Abstract

Introduction: Long-term mortality and cause of mortality of ICD recipients who are not enrolled in controlled clinical trials are not well known. This study seeked to determine cause-specific mortality in a large sample of unselected ICD recipients. Methods: Consecutive ICD recipients followed at a tertiary referral center at regular 3-month intervals were included. In cases of missed visits, pts, their relatives and their family physicians were contacted. Based on all available evidence, causes of death were classified as cardiac arrhythmic (C–A), cardiac non-arrhythmic (C-NA), non cardial (non-C) and unknown.
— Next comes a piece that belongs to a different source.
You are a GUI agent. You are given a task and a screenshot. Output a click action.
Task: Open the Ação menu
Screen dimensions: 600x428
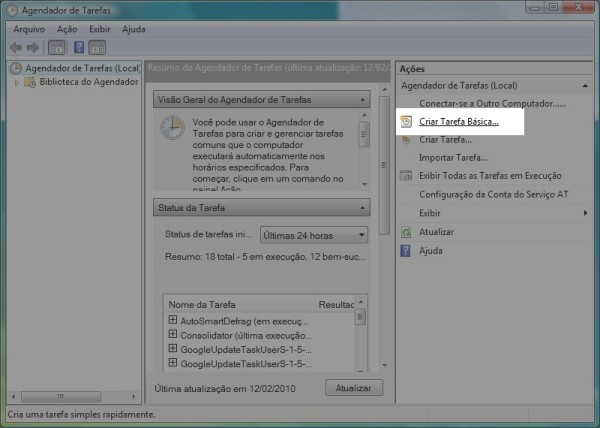click(x=67, y=29)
Results: A total of 783 pts (primary prevention of sudden death in 252, secondary prevention in 531) were followed for 43 ± 30 months, during which time 193 pts died (24.7%, annual mortality 6.7%). Causes of death are shown in the figure . Cox regression analysis revealed that all-cause morality was significantly affected by age (odds ratio 1.03, 95% confidence interval 1.01–1.05), LVEF (0.98, 0.96 – 0.99), NYHA > II (2.1, 1.35–3.26) at baseline, while ICD indication and development of electrical storm had no independent impact on all cause mortality. Predictors for arrhythmic mortality were LVEF (0.96, 0.91– 0.99), NYHA > II (5.3, 1.4 –19.6) spontaneous VT (9.9, 2.1– 45.2) or inducible VT (9.5, 2.0 – 44.2) as indication for ICD therapy. Conclusion: In this unselected group of ICD recipients the mortality over 3.5 years was 25 %. Despite device therapy, at least 14% of patients died from presumably arrhythmic causes. Risk factors associated with arrhythmic mortality were a history of spontaneous or inducible monomorphic ventricular tachycardia, LVEF and higher NYHA class.